Et voilà ces trous de boulin qui m'ont surpris dans la citadelle ! Cette fois, ils correspondent davantage aux attentes.


Tout au long de la visite, des panonceaux apportent des informations sur la vie dans l'empire byzantin. Bien peu concernent ce que l'on voit directement et c'est dommage, cependant les informations sont fructueuses. J'apprends ainsi que les Byzantins construisaient toujours leurs cités près d'une source, et que l'eau était ensuite transportée ou déployée grâce à des aqueducs.

Je descends doucement vers le Palais des Despotes. Impressionnante construction.

Saint Nicolas (Aghios Nikolaos)

L'église Saint Nicolas semble avoir davantage souffert et pourtant elle a mieux conservé son patrimoine de fresques, plus récent il est vrai.



L'intérieur, plus lumineux, ne renouvelle pas l'élévation de Sainte Sophie. En échange, on est gratifié d'un univers plus coloré.

Je suis fasciné par ce mélange de modernité (pour l'époque, cela va sans dire) dans les traits et de tradition du modèle antique, dans la robe qui évoque la toge.

Pour l'interprétation, c'est une fois de plus mystère et boule de gomme. J'ai travaillé sur l'iconographie de Saint Nicolas à l'université et, en général, ce n'est pas ce cycle-là qui me pose le plus de problème. Ici je ne trouve pas les épisodes caractéristiques, même pas les enfants au saloir, ni les trois bourses. Une des scènes de guérison miraculeuse, peut-être. J'ai des doutes.

Un saint avec un livre, ça a toutes les chances d'être un évangéliste, mais les personnages ont perdu les attributs du tétragramme, ce qui me complique la tâche !

Il ne faut pas oublier les Pères de l'église, eus aussi souvent présentés avec un livre. Cependant celui-ci me paraît un peu jeunot pour l'emploi. 

La dormition du saint, au moins, ça c'est clair.





Ca avait toutes les chances d'être une Vierge à l'enfant avec série de saints au registre inférieur.


Vierge à l'enfant d'un côté, Christ Pantocrator de l'autre. En bas, une représentation de l'Enfer et du Paradis, liée au Jugement Dernier ?

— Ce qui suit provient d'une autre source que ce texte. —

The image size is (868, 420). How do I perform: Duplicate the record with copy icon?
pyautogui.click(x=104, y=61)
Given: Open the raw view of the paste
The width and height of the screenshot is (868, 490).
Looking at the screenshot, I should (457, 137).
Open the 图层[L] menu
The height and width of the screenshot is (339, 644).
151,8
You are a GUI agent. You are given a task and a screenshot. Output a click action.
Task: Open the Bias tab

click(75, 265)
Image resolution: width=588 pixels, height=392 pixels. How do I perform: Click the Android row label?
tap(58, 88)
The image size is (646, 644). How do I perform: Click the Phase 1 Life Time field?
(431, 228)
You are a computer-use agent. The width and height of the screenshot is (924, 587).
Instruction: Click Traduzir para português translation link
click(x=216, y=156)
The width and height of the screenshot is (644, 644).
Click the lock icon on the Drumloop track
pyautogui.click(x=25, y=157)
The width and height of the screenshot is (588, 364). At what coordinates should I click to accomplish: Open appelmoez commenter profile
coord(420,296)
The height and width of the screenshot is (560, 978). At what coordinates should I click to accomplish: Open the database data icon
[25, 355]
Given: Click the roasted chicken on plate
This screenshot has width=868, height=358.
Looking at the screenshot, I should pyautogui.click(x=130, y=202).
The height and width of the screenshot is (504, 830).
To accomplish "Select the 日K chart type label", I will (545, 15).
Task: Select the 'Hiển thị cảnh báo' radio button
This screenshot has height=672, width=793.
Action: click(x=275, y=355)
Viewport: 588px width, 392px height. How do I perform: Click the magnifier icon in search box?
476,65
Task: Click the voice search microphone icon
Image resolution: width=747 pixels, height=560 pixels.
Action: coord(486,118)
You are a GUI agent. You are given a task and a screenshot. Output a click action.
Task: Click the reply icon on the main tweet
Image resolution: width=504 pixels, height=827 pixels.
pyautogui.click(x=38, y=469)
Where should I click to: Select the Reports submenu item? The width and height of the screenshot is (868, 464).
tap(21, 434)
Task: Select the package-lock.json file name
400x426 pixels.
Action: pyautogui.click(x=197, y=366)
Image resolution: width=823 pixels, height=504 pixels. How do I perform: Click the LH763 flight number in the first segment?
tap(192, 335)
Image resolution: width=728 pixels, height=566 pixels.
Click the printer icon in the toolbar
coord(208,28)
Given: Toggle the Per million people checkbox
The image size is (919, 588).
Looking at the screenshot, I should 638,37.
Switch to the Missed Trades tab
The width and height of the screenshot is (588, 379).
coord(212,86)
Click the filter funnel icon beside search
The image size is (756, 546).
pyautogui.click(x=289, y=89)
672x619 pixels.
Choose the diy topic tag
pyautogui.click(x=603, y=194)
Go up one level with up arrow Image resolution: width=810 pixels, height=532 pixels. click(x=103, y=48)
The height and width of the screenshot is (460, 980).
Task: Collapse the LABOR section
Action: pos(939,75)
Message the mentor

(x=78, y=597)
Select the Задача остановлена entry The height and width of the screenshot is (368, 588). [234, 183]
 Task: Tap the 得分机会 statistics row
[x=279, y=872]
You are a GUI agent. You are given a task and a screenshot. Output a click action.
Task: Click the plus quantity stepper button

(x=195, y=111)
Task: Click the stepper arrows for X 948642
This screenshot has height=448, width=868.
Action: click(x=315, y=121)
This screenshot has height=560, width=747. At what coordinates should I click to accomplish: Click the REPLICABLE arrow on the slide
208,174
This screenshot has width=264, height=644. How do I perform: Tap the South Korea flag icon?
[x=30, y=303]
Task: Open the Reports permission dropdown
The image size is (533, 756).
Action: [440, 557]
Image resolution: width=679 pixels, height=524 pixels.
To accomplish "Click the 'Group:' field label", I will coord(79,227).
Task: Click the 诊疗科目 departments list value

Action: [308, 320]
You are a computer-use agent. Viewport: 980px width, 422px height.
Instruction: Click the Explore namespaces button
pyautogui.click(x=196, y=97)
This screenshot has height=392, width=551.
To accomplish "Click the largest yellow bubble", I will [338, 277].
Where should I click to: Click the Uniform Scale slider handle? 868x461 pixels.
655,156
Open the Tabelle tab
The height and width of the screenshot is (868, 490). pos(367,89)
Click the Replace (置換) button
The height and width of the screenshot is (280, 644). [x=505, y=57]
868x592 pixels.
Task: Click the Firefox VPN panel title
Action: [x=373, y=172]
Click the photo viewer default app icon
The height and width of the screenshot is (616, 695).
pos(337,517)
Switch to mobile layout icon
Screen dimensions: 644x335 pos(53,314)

J'ai retenu ce visage pour mon titre car il m'a vraiment interpellé. Expression un peu mélancolique, en tout cas inhabituelle. 

La tonsure m'oriente vers un moinillon, mais j'aurais bien retenu un Christ Emmanuel sans cet indice. Ce terme désigne les représentations de Jésus adolescent, comme on peut en voir un dans la Déésis de Vladimir-Souzdal à la Galerie Tretyakov de Moscou



Assemblée de reines et rois couronnés, mais garnis du nimbe. C'est vrai que des dirigeants ont été sanctifiés, comme Constantin ou Louis IX, mais je ne connais guère la liste byzantine...





Les pendentifs de la coupole sont ornés d'anges, et j'ai l'impression que c'est un élément traditionnel. En tout cas, j'en ai déjà remarqué dans des églises orthodoxes.


Le Palais des Despotes

C'est un ensemble saisissant, réalisé sur plusieurs époques. Le premier bâtiment sortit de terre vers 1245, mais le palais lui-même fut édifié vers 1350. L'ensemble était terminé au XVe siècle.

C'est en cours de restauration et on ne peut guère s'approcher, mais quel magnifique ensemble ! On a peu de témoignages aussi complets de l'architecture byzantine médiévale.



Les renseignements glanés brillent par leur médiocrité ; il y avait une salle du trône. Bon, mais quel palais médiéval ne comptait pas sa salle de réception ?

Dans une des parties, les femmes aimaient contempler le paysage. Ca me semble plus une vision romantique, façon Moyen-Âge troubadour, que la véritable fonction d'une construction.

Le seul élément patent est que c'est ici que vécut le dernier souverain de l'empire byzantin...

C'est bien curieux, cette arcade au-dessus de la fenêtre. Je pencherai pour une large baie ensuite rétrécie, comme le suscita chez nous l'impôt sur les fenêtres, mais il s'agit peut-être d'un élément décoratif. Je ne fais que livrer des suggestions, faute de mieux.